Well in light of this additional information, then it sounds as if you have been more than patient and I also agree that he did risk your life as well as your children's lives with his selfish behavior. Therefore, if you do not want to give him any more chances (-especially since you have given him plenty) and no longer want him to be your husband based upon his actions, then I completely understand why you would want a divorce. Only you can decide if you should get one. Honestly, if I was in your situation, I think (-best I can do since I'm not actually in your situation) I would have gotten a divorce after the 2nd affair. I don't tolerate cheating well at all so if I gave him a second chance (- assuming he went to counseling after the first affair is the only way he would get a second chance) and he did it again, he's out the door because I deserve the best and so do you.
Customer: replied 6 years ago.
I didn't learn of any affairs until after the third so I have not given him a second chance , unless you count the medical episode as a second chance. And I appreciate your help very much.

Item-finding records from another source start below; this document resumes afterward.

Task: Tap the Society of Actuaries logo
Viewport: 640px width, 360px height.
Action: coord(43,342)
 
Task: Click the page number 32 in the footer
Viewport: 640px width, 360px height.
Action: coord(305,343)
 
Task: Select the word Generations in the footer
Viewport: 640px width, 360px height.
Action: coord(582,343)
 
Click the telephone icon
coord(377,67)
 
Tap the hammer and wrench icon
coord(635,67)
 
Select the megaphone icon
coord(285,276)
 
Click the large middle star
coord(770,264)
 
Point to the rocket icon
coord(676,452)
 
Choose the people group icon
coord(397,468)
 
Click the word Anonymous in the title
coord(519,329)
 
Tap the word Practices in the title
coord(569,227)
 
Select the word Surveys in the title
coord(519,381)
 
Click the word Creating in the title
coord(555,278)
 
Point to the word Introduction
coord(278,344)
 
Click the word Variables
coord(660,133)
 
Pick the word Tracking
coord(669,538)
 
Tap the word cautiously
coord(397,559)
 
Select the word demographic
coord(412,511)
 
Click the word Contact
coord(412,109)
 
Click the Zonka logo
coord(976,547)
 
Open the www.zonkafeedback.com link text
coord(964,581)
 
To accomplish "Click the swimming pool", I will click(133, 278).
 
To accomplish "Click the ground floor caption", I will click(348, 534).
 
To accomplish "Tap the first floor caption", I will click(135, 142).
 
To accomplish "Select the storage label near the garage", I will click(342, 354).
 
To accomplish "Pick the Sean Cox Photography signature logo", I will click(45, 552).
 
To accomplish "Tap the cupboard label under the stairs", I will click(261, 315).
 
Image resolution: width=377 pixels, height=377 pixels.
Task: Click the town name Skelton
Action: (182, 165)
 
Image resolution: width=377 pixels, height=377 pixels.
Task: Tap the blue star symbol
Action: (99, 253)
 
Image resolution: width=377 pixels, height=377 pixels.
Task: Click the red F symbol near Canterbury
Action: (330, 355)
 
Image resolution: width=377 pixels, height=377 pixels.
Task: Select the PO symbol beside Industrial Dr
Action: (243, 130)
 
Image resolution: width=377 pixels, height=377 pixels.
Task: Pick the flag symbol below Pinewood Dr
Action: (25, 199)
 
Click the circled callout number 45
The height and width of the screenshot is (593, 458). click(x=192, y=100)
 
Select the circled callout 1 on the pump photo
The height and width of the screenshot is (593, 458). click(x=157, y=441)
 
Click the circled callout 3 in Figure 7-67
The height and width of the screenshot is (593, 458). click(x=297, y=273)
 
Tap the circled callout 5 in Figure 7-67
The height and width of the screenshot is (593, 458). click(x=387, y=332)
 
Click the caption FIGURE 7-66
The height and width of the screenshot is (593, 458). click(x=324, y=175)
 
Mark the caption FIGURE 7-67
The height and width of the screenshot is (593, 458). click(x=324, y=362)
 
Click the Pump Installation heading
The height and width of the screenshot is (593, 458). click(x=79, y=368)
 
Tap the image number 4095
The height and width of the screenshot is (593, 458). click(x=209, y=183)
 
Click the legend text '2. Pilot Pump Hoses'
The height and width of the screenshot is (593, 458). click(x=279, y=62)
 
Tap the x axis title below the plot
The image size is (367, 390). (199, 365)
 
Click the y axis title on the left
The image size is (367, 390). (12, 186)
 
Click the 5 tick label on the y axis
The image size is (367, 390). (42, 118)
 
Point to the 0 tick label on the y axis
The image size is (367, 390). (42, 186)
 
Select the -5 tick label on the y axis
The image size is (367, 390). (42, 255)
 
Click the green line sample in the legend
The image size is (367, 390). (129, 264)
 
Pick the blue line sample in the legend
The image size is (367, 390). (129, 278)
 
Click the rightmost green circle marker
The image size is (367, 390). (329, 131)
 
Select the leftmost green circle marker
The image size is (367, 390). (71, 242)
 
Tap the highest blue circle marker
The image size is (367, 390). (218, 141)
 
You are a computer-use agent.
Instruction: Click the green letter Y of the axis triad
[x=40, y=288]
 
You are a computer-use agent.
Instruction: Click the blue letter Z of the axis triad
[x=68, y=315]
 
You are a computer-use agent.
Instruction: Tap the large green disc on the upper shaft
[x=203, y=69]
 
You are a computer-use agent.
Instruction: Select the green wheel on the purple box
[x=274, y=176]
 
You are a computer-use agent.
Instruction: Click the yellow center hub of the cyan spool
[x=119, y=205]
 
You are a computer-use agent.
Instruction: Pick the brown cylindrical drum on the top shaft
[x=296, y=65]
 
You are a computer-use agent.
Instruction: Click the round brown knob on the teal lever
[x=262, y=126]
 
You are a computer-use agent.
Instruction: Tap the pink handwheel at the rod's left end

I completely understand, and also please don't take what I think I would do if I was in your situation for what you should do because only you can decide if you should get a divorce. Also, consider whether or not you still love him and if you are in love with him as you make your final decision. If you decide not to get a divorce at the moment, please be sure to have him do what you want him to do (-such as the previous suggestions I made in my first answer if that's what you want him to do) as a condition of not getting a divorce. At this point, he really needs to prove himself to you if he wants to remain married by earning your trust and respect and treating you with the love you deserve.